Monsieur le président, monsieur le secrétaire d’État, mes chers collègues, le projet de loi portant réforme portuaire nous a été présenté comme un outil de développement économique des ports autonomes.
En réalité, cette réforme, menée sans concertation effective avec les représentants des personnels, risque d’avoir des conséquences économiques et sociales désastreuses pour ce secteur, mais également pour les activités économiques et les emplois externes qui en dépendent.
L’entêtement du Gouvernement à refuser de procéder à un bilan économique, social et financier de la réforme de 1992 en dit long sur ses motivations réelles : tout le monde sait ici qu’avec ce texte il entend une nouvelle fois, dans la précipitation, réduire un peu plus les missions de service public de l’État et de ses établissements publics.

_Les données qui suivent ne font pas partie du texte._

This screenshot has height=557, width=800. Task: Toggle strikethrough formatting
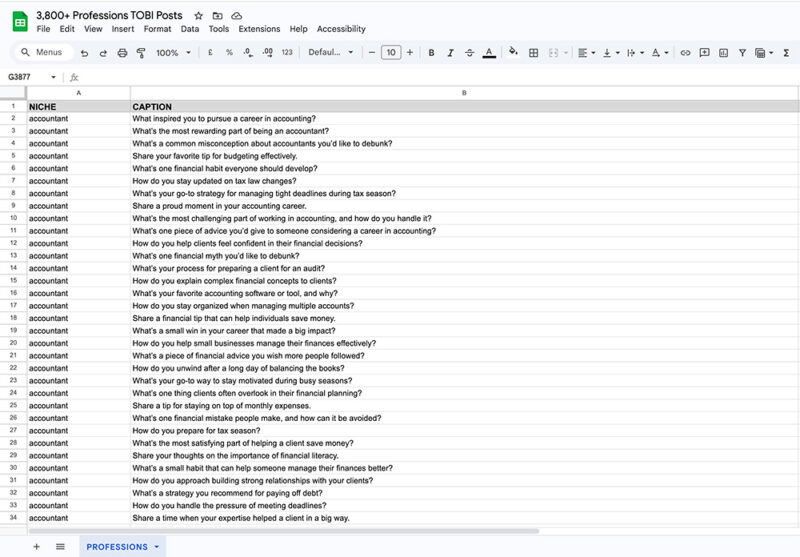[x=468, y=53]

Sa conception du devenir des grands ports français est d’ailleurs conforme au futur livre blanc fixant les orientations politiques maritimes de l’Europe : il s’agit ni plus ni moins d’utiliser les seules conditions sociales des salariés comme levier d’abaissement des coûts portuaires, dans une recherche de compétitivité en faveur des armateurs maritimes et au bénéfice, demain, de deux ou trois grands groupes privés internationaux. C’est au profit de ces derniers, monsieur le secrétaire d’État, que vous souhaitez qu’il soit légiféré dans de brefs délais afin de faire passer en force une réforme que tout dénonce dans les faits et de museler les personnels dans l’expression de leurs revendications.
La nouvelle gouvernance des grands ports maritimes est révélatrice du déficit démocratique que vous voulez instituer dans les ports. La loi relative à la démocratisation du secteur public, déjà très insuffisante, est désormais complètement enterrée, s’agissant des ports !
La précipitation est telle que vous ne vous donnez même pas la peine de prévoir – on a d’ailleurs cessé de vous la demander ! – une d’étude d’impact des dispositions sur les ressources des grands ports maritimes ou une simple évaluation des outillages qu’il est prévu de céder. Comment, dans ces conditions, savoir si le port sera en mesure de garantir l’exercice effectif de ses missions de service public ?
Il serait inadmissible que des biens qui appartiennent au domaine public portuaire et qui ont nécessité des investissements lourds de la part des collectivités publiques fussent cédés au secteur privé à un prix inférieur à leur valeur réelle. En guise de garde-fou nous est proposée l’institution d’une commission indépendante… dont on ne sait rien. D’ailleurs, monsieur le secrétaire d’État, si vous prévoyez que ses avis soient publics, les dossiers sur lesquels elle s’appuiera ne le seront pas ! Cette réserve laisse imaginer tous les abus et toutes les dérives qui pourront se produire demain. Il nous semble que certains services de l’État, par exemple le service des domaines, auraient été à même de procéder au moins à une évaluation préalable des biens appartenant au domaine public.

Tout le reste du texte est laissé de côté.